── INPUT ──

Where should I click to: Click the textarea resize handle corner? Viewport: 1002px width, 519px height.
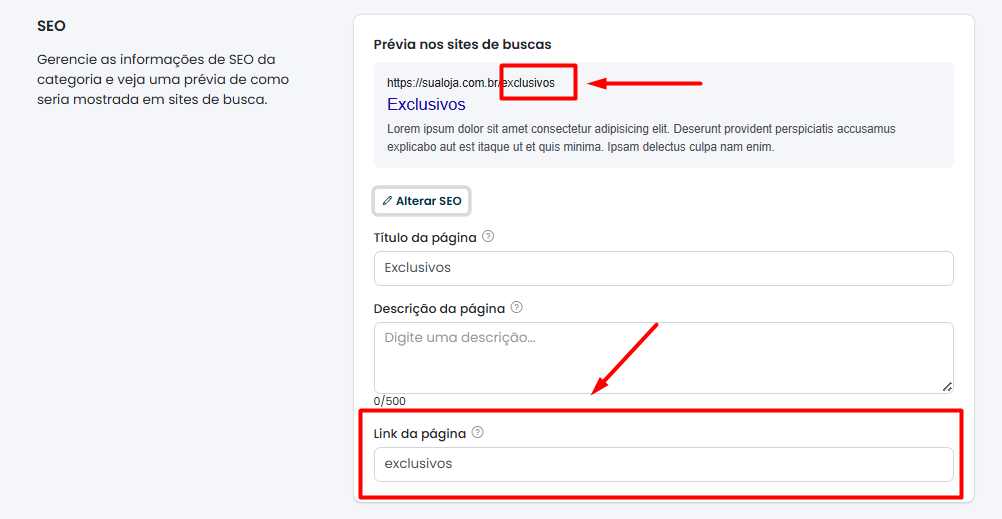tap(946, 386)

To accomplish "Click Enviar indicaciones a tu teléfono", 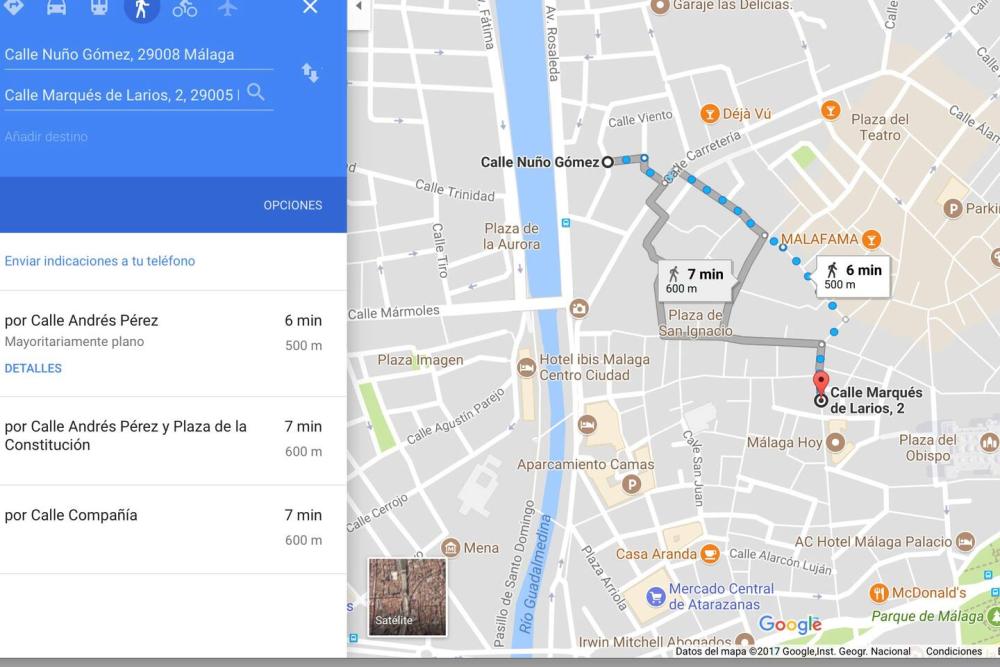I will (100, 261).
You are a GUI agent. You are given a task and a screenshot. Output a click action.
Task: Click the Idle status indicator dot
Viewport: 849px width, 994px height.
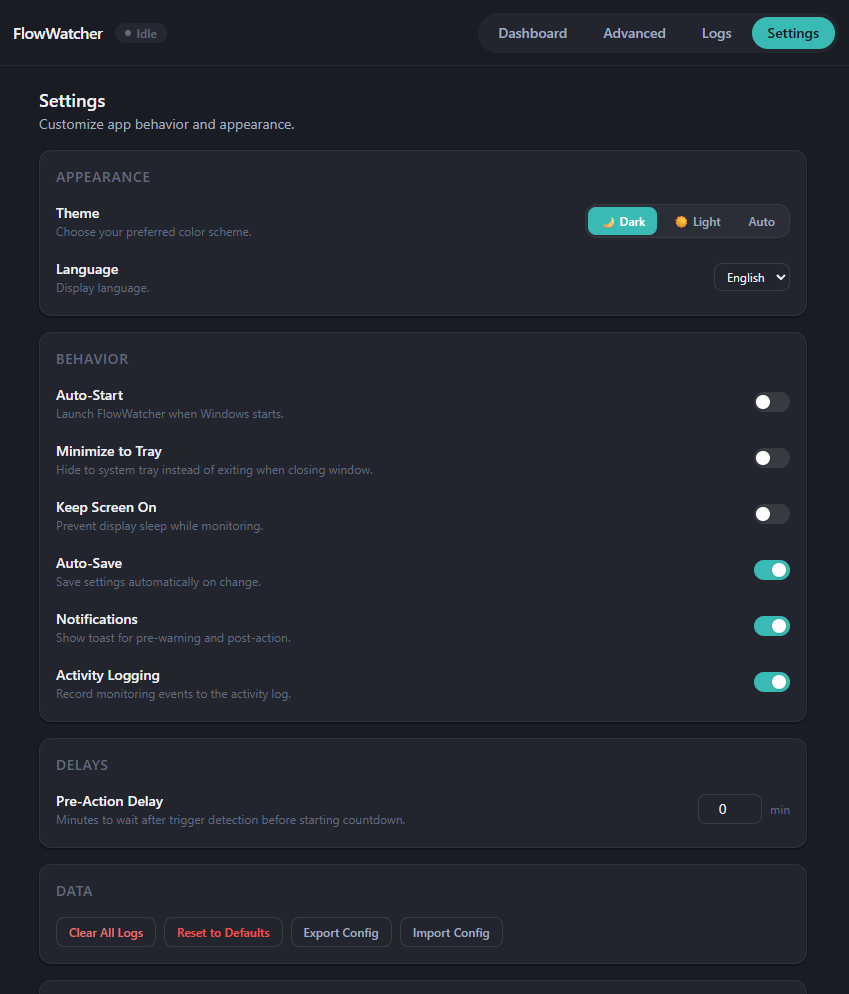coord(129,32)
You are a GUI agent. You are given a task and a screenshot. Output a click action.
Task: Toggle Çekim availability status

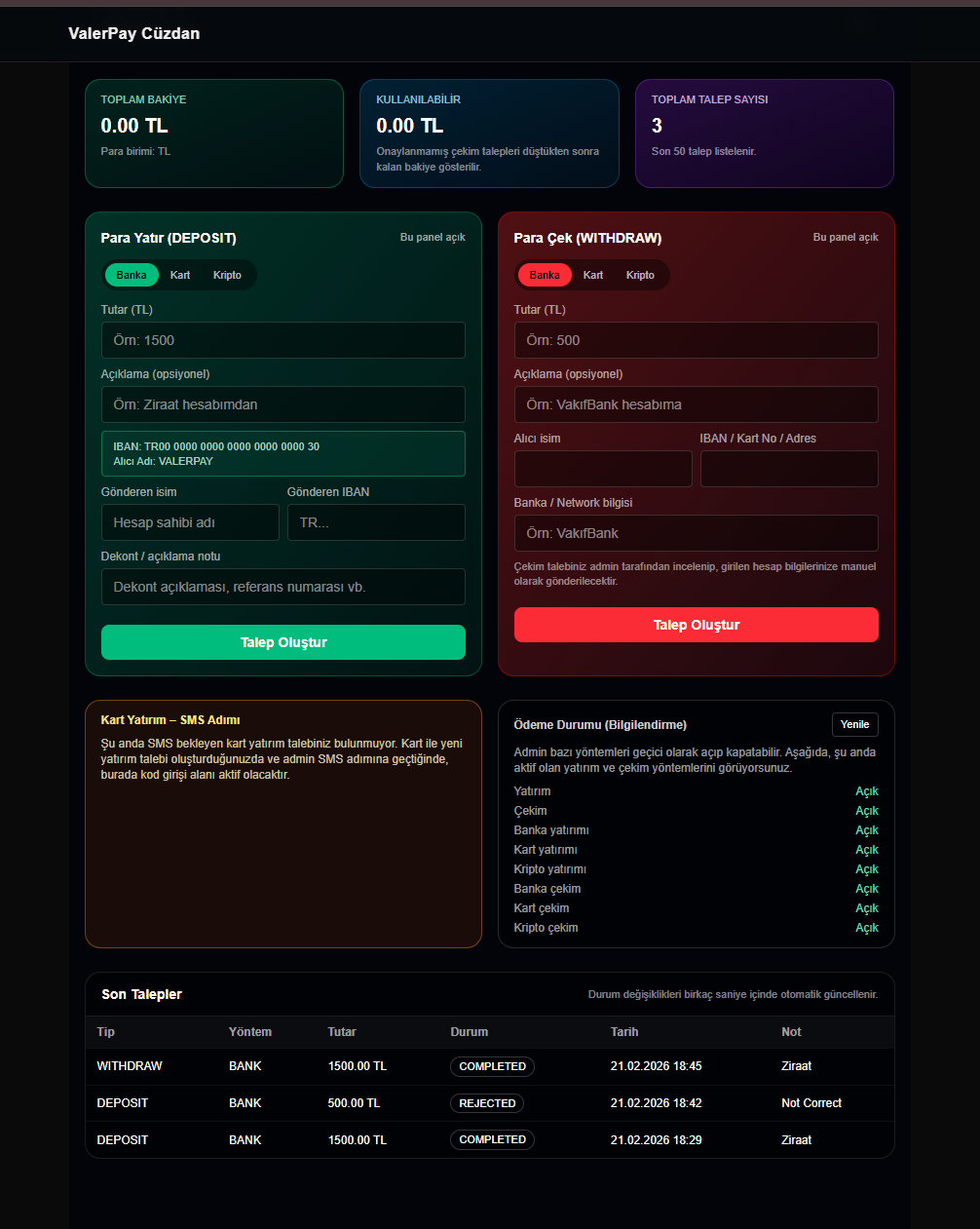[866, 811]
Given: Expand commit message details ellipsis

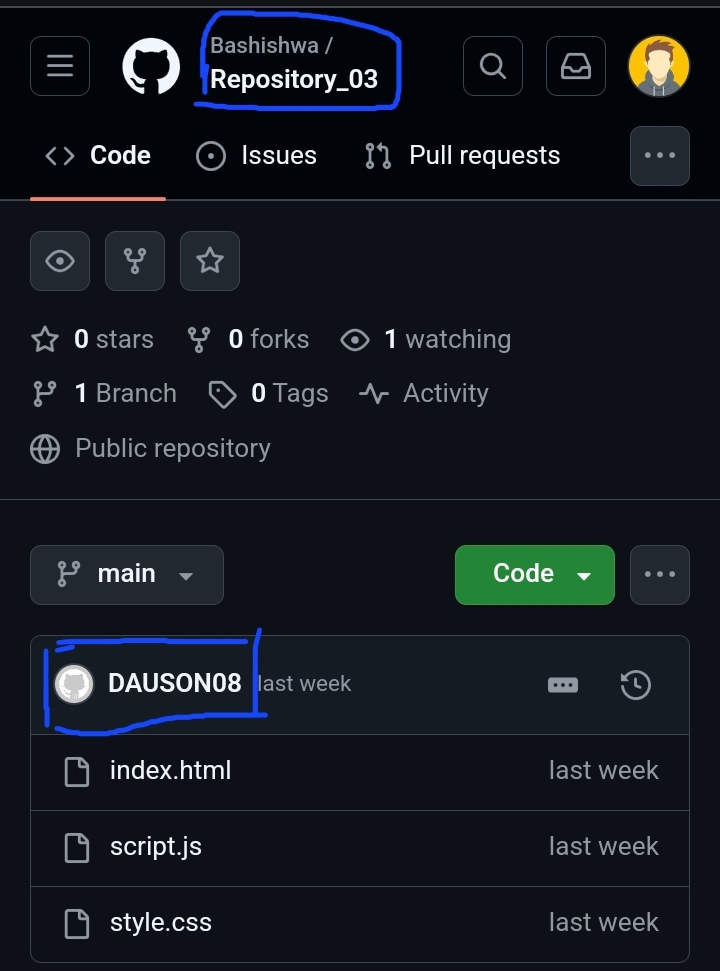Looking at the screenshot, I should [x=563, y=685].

───

> [ACTIVITY] Working from the line with "Viewport: 849px width, 994px height." down through the last line of the records, give every line again exactly, but no pictures.

> [WRITTEN SOLUTION]
Viewport: 849px width, 994px height.
coord(129,32)
You are a GUI agent. You are given a task and a screenshot. Output a click action.
Task: Toggle Çekim availability status

[866, 811]
Given: Expand commit message details ellipsis

Looking at the screenshot, I should [x=563, y=685].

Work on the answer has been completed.